Reading text
:::::

Thea- Honestly, they both said it perfectly this club helps people and engineers by creating a community and making people believe they can be engineers, so I think that’s really hitting home and exactly what we want to do.
What would be the goal of your initiatives at the end of the year?
Nicholas- For what I’ve been working on with one of our alumni’s Cole we’ve been working on having that mentorship program started. So in September we were able to reach out to upper year students looking to mentor first year students and create that initial connection. We also want to aim to have one event a month and those events will fall under our three pillars of academic support and professional development and fostering that community so we already had one event in early October and that was about transitioning to first year. That came from a Canadian experience and an international experience and we are planning to have an event at the end of November that is more professional development centered and that’s about bringing different companies together who have employee resource groups and they focus on black diversity. Kind of showcasing that and allowing students to come and ask questions, so kind of like a networking event.
Geneviève- yeah so with this being our first year, we are really working on those three pillars of professional development, academic support, and mentorship/community to foster a group of black engineers to be motivated and do great things in queen’s eng.
What is one misconception about your initiative?
Nicholas- One misconception is I think because it has the word black in the name that it’s only for black people. Obviously NSBE is a group that is created for black people, run by black people because we wanted to do that and because we needed to do that. Although the initiatives we run are going to be black centered, our first event it was open to everyone, for example. So, unless it’s specified that it’s a black-only space because that’s key to the event, all our initiatives are open to all engineers. Like for example with PD in November, it is a professional development event. It is black centered but it’s still an opportunity to network so it’s a space for people to take part. Our events are for black students and allies.
What change would you like to see How can other students help?

:::::

Set problem A
Repeat the NSBE interview word for word, everything from "Thea- Honestly, they" down to "want to do.".
Set problem B
Carry the NSBE interview on from its last line.
The material after the NSBE interview is separate from it.

Material
:::::

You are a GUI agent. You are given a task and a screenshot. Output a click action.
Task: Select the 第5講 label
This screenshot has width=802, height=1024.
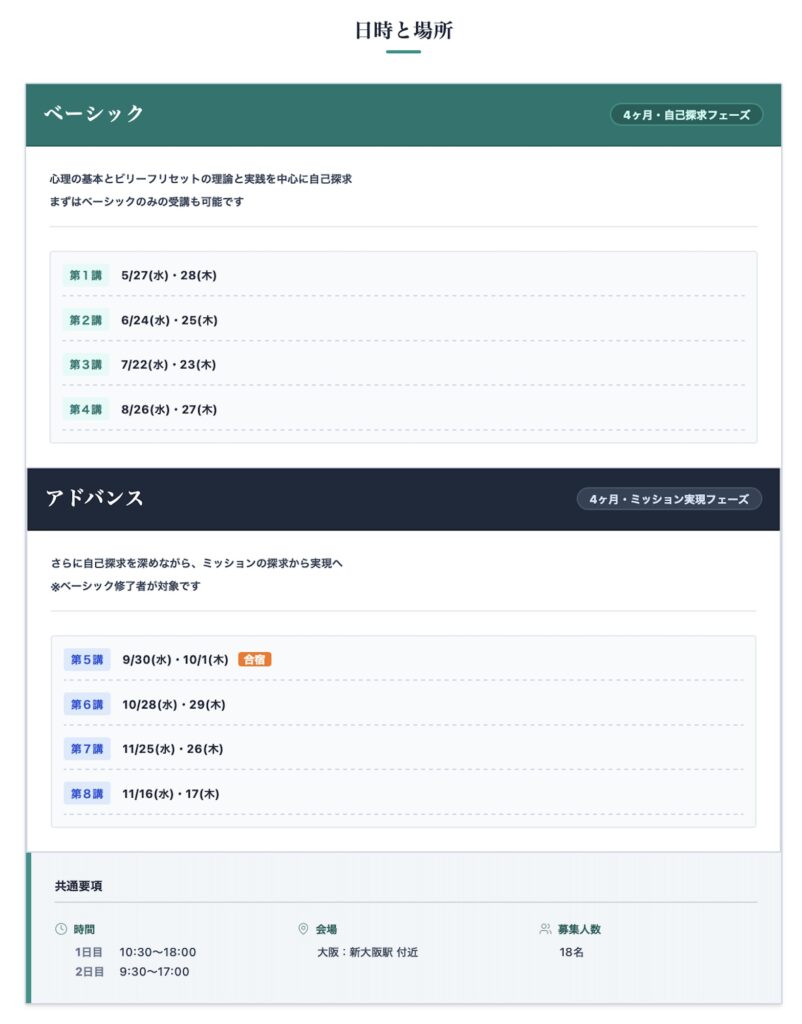click(87, 660)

:::::

Written response A
Thea- Honestly, they both said it perfectly this club helps people and engineers by creating a community and making people believe they can be engineers, so I think that’s really hitting home and exactly what we want to do.

Written response B
Thea- So basically, we want all black engineers to find and feel a sense of community at queen’s. That said, we find it’s not necessarily our job alone to create that sense of community. It’s something that all students can help us with. I think that it’s a community effort and it’s everyone that needs to make the difference. So, we definitely just want everyone to feel included here and I think that taking a look at your actions and seeing how they affect others is a good way to do that and also just being mindful that not everyone’s perspective and experience is the same is a great way to help us achieve our goal.
Geneviève – I really think the queen’s black academic society is a great resource for action tools and that’s who is kind of leading this and I think they are doing a really good job. We are more so geared toward engineering students and fostering that sense of community.
Nicholas- If you want to help give to black organizations speak up if you see something that is anti-black. It’s about having these conversations and being able to have uncomfortable conversations. I think that’s something we’ve missed at queen’s. Like, this level of normalcy that we don’t talk about race, especially in engineering, even though it’s such a white space. Marginalized students are so oppressed here but we’ve been ok with not discussing that so I think that if you want to help our organization as a student, start being more vocal about these things on campus.
What would you like to see the engineering faculty of queens do to help?
Geneviève – We are actively consulting with the dean and other faculty on other initiatives. Nick myself and some other engineers are on a task force and we meet with the dean. We are really excited about the work that’s being done there and really excited to continue it.